WHAT YOU NEED TO DO → Whatever the records below say, write them all out exactly.
* * * * * * *
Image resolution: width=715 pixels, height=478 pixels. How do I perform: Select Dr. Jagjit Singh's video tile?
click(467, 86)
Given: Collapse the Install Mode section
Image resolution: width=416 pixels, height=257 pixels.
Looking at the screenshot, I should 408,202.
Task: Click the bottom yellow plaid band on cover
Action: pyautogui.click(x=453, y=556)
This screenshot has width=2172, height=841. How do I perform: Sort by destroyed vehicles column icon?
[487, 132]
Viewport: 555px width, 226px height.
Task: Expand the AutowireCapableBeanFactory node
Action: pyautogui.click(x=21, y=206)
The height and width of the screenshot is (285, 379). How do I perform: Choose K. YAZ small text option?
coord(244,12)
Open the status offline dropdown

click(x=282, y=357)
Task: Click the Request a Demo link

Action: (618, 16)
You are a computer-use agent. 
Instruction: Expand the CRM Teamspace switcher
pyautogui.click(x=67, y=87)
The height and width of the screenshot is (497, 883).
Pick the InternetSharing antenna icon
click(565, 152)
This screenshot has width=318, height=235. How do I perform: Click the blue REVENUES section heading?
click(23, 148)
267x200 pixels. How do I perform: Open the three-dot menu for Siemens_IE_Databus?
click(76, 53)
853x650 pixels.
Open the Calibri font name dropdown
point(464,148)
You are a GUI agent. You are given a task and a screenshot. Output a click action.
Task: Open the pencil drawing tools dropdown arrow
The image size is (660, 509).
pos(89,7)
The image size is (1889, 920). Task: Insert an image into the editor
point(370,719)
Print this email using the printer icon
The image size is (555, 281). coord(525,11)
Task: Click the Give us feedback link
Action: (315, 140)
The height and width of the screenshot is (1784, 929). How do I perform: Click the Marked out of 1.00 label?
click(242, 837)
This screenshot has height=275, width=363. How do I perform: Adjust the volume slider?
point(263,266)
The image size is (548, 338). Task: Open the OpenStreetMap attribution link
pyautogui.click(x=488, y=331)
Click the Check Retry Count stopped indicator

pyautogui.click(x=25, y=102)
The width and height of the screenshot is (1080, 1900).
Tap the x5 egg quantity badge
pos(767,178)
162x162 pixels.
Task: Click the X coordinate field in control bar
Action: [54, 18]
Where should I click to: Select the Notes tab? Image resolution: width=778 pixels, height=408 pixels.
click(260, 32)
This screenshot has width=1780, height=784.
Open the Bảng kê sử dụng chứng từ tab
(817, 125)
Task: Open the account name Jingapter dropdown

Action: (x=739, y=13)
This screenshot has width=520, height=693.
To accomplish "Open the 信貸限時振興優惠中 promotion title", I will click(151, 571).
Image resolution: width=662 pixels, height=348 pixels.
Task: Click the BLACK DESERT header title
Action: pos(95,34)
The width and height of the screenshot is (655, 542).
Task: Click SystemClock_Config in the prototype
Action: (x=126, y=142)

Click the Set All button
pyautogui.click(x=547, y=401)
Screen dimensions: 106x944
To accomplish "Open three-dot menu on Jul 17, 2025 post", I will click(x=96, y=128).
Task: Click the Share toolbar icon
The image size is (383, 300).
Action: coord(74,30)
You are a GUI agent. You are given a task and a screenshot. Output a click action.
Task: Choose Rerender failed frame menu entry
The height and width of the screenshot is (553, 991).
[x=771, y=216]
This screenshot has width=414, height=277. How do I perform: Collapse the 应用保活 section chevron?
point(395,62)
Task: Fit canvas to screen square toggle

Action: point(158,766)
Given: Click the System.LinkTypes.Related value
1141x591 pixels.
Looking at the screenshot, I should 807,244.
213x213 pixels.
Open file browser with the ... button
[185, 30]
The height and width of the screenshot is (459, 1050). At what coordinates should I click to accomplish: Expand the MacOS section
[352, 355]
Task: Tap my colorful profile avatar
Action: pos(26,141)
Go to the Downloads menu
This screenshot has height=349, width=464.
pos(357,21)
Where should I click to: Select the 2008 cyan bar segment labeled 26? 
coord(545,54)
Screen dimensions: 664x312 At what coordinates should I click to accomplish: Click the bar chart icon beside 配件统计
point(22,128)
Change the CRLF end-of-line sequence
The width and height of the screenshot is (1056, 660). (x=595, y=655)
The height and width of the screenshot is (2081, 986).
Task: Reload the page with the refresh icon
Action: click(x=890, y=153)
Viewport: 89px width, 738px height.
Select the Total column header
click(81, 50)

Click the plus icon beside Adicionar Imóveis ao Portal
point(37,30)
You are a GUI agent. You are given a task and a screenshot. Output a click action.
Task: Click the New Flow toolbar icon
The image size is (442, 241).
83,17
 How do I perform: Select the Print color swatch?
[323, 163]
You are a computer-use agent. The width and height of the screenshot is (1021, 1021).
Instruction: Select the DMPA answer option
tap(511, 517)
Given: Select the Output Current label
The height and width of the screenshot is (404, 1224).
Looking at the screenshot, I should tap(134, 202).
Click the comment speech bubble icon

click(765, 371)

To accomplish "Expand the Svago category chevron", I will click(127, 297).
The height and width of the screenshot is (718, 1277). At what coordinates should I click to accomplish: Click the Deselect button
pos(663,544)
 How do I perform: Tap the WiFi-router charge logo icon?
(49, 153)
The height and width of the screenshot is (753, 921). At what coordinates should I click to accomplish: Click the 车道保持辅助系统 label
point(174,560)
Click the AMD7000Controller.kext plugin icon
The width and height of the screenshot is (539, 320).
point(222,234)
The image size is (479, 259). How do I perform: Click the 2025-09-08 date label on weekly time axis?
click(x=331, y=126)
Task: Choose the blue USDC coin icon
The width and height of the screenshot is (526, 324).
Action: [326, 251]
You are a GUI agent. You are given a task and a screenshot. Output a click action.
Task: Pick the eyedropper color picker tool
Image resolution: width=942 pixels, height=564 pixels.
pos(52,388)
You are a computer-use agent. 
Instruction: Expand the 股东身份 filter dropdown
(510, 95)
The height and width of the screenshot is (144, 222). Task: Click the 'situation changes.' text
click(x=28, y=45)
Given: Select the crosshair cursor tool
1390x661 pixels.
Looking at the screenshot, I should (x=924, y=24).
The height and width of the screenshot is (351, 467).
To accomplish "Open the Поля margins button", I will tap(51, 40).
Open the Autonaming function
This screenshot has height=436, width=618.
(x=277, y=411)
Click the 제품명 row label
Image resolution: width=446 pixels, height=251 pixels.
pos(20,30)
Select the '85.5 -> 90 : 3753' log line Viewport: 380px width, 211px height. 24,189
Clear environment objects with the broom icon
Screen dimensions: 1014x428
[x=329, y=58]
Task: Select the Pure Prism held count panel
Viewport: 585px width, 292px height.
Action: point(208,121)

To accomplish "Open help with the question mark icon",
* * * * * * *
REPLY →
Image resolution: width=715 pixels, height=478 pixels. How do I perform: Select Dr. Jagjit Singh's video tile?
click(467, 86)
Given: Collapse the Install Mode section
Image resolution: width=416 pixels, height=257 pixels.
Looking at the screenshot, I should 408,202.
Task: Click the bottom yellow plaid band on cover
Action: pyautogui.click(x=453, y=556)
This screenshot has width=2172, height=841. How do I perform: Sort by destroyed vehicles column icon?
[487, 132]
Viewport: 555px width, 226px height.
Task: Expand the AutowireCapableBeanFactory node
Action: pyautogui.click(x=21, y=206)
The height and width of the screenshot is (285, 379). How do I perform: Choose K. YAZ small text option?
coord(244,12)
Open the status offline dropdown

click(x=282, y=357)
Task: Click the Request a Demo link

Action: (618, 16)
You are a computer-use agent. 
Instruction: Expand the CRM Teamspace switcher
pyautogui.click(x=67, y=87)
The height and width of the screenshot is (497, 883).
Pick the InternetSharing antenna icon
click(565, 152)
This screenshot has width=318, height=235. How do I perform: Click the blue REVENUES section heading?
click(23, 148)
267x200 pixels. How do I perform: Open the three-dot menu for Siemens_IE_Databus?
click(76, 53)
853x650 pixels.
Open the Calibri font name dropdown
point(464,148)
You are a GUI agent. You are given a task and a screenshot. Output a click action.
Task: Open the pencil drawing tools dropdown arrow
The image size is (660, 509).
pos(89,7)
The image size is (1889, 920). Task: Insert an image into the editor
point(370,719)
Print this email using the printer icon
The image size is (555, 281). coord(525,11)
Task: Click the Give us feedback link
Action: (315, 140)
The height and width of the screenshot is (1784, 929). How do I perform: Click the Marked out of 1.00 label?
click(242, 837)
This screenshot has height=275, width=363. How do I perform: Adjust the volume slider?
point(263,266)
The image size is (548, 338). Task: Open the OpenStreetMap attribution link
pyautogui.click(x=488, y=331)
Click the Check Retry Count stopped indicator

pyautogui.click(x=25, y=102)
The width and height of the screenshot is (1080, 1900).
Tap the x5 egg quantity badge
pos(767,178)
162x162 pixels.
Task: Click the X coordinate field in control bar
Action: [54, 18]
Where should I click to: Select the Notes tab? Image resolution: width=778 pixels, height=408 pixels.
click(260, 32)
This screenshot has width=1780, height=784.
Open the Bảng kê sử dụng chứng từ tab
(817, 125)
Task: Open the account name Jingapter dropdown

Action: (x=739, y=13)
This screenshot has width=520, height=693.
To accomplish "Open the 信貸限時振興優惠中 promotion title", I will click(151, 571).
Image resolution: width=662 pixels, height=348 pixels.
Task: Click the BLACK DESERT header title
Action: pos(95,34)
The width and height of the screenshot is (655, 542).
Task: Click SystemClock_Config in the prototype
Action: (x=126, y=142)

Click the Set All button
pyautogui.click(x=547, y=401)
Screen dimensions: 106x944
To accomplish "Open three-dot menu on Jul 17, 2025 post", I will click(x=96, y=128).
Task: Click the Share toolbar icon
The image size is (383, 300).
Action: coord(74,30)
You are a GUI agent. You are given a task and a screenshot. Output a click action.
Task: Choose Rerender failed frame menu entry
The height and width of the screenshot is (553, 991).
[x=771, y=216]
This screenshot has width=414, height=277. How do I perform: Collapse the 应用保活 section chevron?
point(395,62)
Task: Fit canvas to screen square toggle

Action: point(158,766)
Given: Click the System.LinkTypes.Related value
1141x591 pixels.
Looking at the screenshot, I should 807,244.
213x213 pixels.
Open file browser with the ... button
[185, 30]
The height and width of the screenshot is (459, 1050). At what coordinates should I click to accomplish: Expand the MacOS section
[352, 355]
Task: Tap my colorful profile avatar
Action: pos(26,141)
Go to the Downloads menu
This screenshot has height=349, width=464.
pos(357,21)
Where should I click to: Select the 2008 cyan bar segment labeled 26? 
coord(545,54)
Screen dimensions: 664x312 At what coordinates should I click to accomplish: Click the bar chart icon beside 配件统计
point(22,128)
Change the CRLF end-of-line sequence
The width and height of the screenshot is (1056, 660). (x=595, y=655)
The height and width of the screenshot is (2081, 986).
Task: Reload the page with the refresh icon
Action: click(x=890, y=153)
Viewport: 89px width, 738px height.
Select the Total column header
click(81, 50)

Click the plus icon beside Adicionar Imóveis ao Portal
point(37,30)
You are a GUI agent. You are given a task and a screenshot. Output a click action.
Task: Click the New Flow toolbar icon
The image size is (442, 241).
83,17
 How do I perform: Select the Print color swatch?
[323, 163]
You are a computer-use agent. The width and height of the screenshot is (1021, 1021).
Instruction: Select the DMPA answer option
tap(511, 517)
Given: Select the Output Current label
The height and width of the screenshot is (404, 1224).
Looking at the screenshot, I should tap(134, 202).
Click the comment speech bubble icon

click(765, 371)

To accomplish "Expand the Svago category chevron", I will click(127, 297).
The height and width of the screenshot is (718, 1277). At what coordinates should I click to accomplish: Click the Deselect button
pos(663,544)
 How do I perform: Tap the WiFi-router charge logo icon?
(49, 153)
The height and width of the screenshot is (753, 921). At what coordinates should I click to accomplish: Click the 车道保持辅助系统 label
point(174,560)
Click the AMD7000Controller.kext plugin icon
The width and height of the screenshot is (539, 320).
point(222,234)
The image size is (479, 259). How do I perform: Click the 2025-09-08 date label on weekly time axis?
click(x=331, y=126)
Task: Choose the blue USDC coin icon
The width and height of the screenshot is (526, 324).
Action: [326, 251]
You are a GUI agent. You are given a task and a screenshot. Output a click action.
Task: Pick the eyedropper color picker tool
Image resolution: width=942 pixels, height=564 pixels.
pos(52,388)
You are a computer-use agent. 
Instruction: Expand the 股东身份 filter dropdown
(510, 95)
The height and width of the screenshot is (144, 222). Task: Click the 'situation changes.' text
click(x=28, y=45)
Given: Select the crosshair cursor tool
1390x661 pixels.
Looking at the screenshot, I should (x=924, y=24).
The height and width of the screenshot is (351, 467).
To accomplish "Open the Поля margins button", I will tap(51, 40).
Open the Autonaming function
This screenshot has height=436, width=618.
(x=277, y=411)
Click the 제품명 row label
Image resolution: width=446 pixels, height=251 pixels.
pos(20,30)
Select the '85.5 -> 90 : 3753' log line Viewport: 380px width, 211px height. 24,189
Clear environment objects with the broom icon
Screen dimensions: 1014x428
[x=329, y=58]
Task: Select the Pure Prism held count panel
Viewport: 585px width, 292px height.
Action: point(208,121)

To accomplish "Open help with the question mark icon",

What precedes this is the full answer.